Tesla ha definito il trimestre “storico”. E non solo per l'utile. Tra giugno e settembre, la Model 3 è stata la quinta auto più venduta negli Stati Uniti ma la prima per fatturato generato. È stata, in altre parole, quella che ha incassato di più. Merito anche di un passaggio molto rapida dalla fabbrica al garage dei clienti: un paio di settimane, contro i quasi 50 giorni di Mercedes e Lexus. “La Model 3 – si legge in una nota – sta attraendo clienti sia dei brand premium che non-premium”. Che poi è l'obiettivo del modello: trasformare Tesla in un marchio (anche) di massa. Nell'ultima settimana del trimestre, le Model 3 prodotte sono state 5300. La media dell'intero periodo è di 4300 ogni sette giorni, per un totale di 56.065 unità consegnate (oltre due terzi del totale). Ridotti anche i costi, soprattutto grazie a un calo del 30% delle ore di lavoro necessarie per completare una Model 3. Il risultato è un incremento dei margini, con quello operativo al 20%.

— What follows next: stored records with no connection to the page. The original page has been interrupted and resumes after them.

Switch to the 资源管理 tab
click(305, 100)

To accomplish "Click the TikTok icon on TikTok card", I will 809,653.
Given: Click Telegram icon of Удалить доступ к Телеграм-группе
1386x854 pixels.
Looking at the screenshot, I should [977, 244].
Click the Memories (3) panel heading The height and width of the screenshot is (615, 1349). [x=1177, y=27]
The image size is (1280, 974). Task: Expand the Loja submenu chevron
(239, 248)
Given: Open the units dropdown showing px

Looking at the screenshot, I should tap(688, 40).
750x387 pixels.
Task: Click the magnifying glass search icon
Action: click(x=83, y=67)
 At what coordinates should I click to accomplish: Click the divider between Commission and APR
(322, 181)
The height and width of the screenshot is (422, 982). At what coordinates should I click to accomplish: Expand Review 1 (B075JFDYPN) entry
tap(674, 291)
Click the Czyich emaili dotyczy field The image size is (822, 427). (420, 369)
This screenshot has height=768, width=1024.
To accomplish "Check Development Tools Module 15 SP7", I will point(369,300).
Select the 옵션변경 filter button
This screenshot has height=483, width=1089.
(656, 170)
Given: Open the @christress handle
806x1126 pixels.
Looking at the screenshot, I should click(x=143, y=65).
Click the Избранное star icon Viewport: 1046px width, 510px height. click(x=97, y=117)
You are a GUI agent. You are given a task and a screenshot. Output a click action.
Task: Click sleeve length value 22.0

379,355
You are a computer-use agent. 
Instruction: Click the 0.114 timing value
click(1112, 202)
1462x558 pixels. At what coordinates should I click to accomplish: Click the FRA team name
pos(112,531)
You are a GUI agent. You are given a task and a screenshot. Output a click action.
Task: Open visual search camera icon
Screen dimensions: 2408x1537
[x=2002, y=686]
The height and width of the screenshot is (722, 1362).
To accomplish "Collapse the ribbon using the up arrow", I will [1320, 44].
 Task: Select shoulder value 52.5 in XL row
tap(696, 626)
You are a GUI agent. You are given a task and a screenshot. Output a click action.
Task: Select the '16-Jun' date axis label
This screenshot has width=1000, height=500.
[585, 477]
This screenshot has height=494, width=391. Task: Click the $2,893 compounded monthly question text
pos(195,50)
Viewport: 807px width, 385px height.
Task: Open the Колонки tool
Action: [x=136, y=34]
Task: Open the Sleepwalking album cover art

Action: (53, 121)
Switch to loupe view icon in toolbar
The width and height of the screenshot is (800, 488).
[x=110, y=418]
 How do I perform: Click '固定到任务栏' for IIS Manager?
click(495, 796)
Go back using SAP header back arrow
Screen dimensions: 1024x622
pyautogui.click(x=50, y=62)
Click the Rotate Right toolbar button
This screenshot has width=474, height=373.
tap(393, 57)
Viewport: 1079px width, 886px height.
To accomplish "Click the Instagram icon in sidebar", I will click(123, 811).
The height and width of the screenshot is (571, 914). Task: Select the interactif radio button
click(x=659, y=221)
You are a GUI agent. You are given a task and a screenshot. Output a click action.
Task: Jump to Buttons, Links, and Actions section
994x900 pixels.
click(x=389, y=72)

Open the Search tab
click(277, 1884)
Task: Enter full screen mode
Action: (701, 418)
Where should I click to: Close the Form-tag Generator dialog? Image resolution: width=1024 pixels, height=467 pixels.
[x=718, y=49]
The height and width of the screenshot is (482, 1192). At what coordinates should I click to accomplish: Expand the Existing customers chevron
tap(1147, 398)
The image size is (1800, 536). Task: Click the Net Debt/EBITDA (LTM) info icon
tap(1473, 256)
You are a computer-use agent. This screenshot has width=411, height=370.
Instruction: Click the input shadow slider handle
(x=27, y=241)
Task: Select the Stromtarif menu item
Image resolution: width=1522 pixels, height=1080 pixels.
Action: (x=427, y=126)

L'importanza di quota 35.000

La sfida della Model 3 continua. La battaglia principale riguarda la capacità di produrne e venderne a 35.000 dollari (il prezzo annunciato in fase di lancio). Oggi Tesla è riuscita a scendere a 46.000 dollari. L'ulteriore ribasso è già stato promesso nel 2019, ma non ci sono ancora tempi certi. Sarà un elemento deciso per diverse ragioni. Prima di tutto perché 35.000 dollari aprono a un mercato di fascia media che Tesla non ha ancora esplorato. Secondo: le vendite delle versioni più costose sono sostenute anche dagli incentivi per le vetture elettriche. Arrivare a 35.000 significherebbe reggere anche senza questo “doping” finanziario (che dipende dalle scelte degli Stati). Terzo: il prezzo sarà importante per sfondare in Europa, dove il mercato delle “premium di media taglia” (il segmento della Model 3) è il doppio di quello americano.Quota 35.000 ha quindi diversi vantaggi, ma un grosso difetto: a oggi non garantisce gli stessi margini. Serve quindi venderne tante (perché da ogni unità si ricava meno) e ridurre i costi di produzione senza incidere sulla qualità.

Oltre gli Stati Uniti

Tesla ha affermato che inizierà a raccogliere le prenotazioni in Europa alla fine di quest'anno per portare la Model 3 su strada all'inizio del prossimo anno. Un calendario che vale anche per la Cina, dove la casa di Elon Musk ha deciso di “accelerare” la costruzione della sua fabbrica cinese. L'obiettivo è portare in Asia “parte della produzione durante il 2019” per poi costruire una rete sempre più stretta e ampia con fornitori cinesi. Non si tratta di una delocalizzazione, spiega Tesla, perché l'impianto produttivo servirà “solo clienti locali”. Oltre gli Stati Uniti c'è quindi una nuova partita, con le case automobilistiche tradizionali sempre più attrezzata anche sull'elettrico. Senza dimenticare le giuste proporzioni. Negli ultimi 12 mesi Tesla ha venduto 154.200 vetture. Eppure la società di Elon Musk ha una capitalizzazione superiore a quella di Ford e poco sotto quella di GM, che nello stesso periodo hanno venduto rispettivamente 1,89 milioni e 2,17 milioni vetture solo negli Usa. È chiaro quindi che il valore delle azioni dipende dalle aspettative future. Deluderle sarebbe molto rischioso.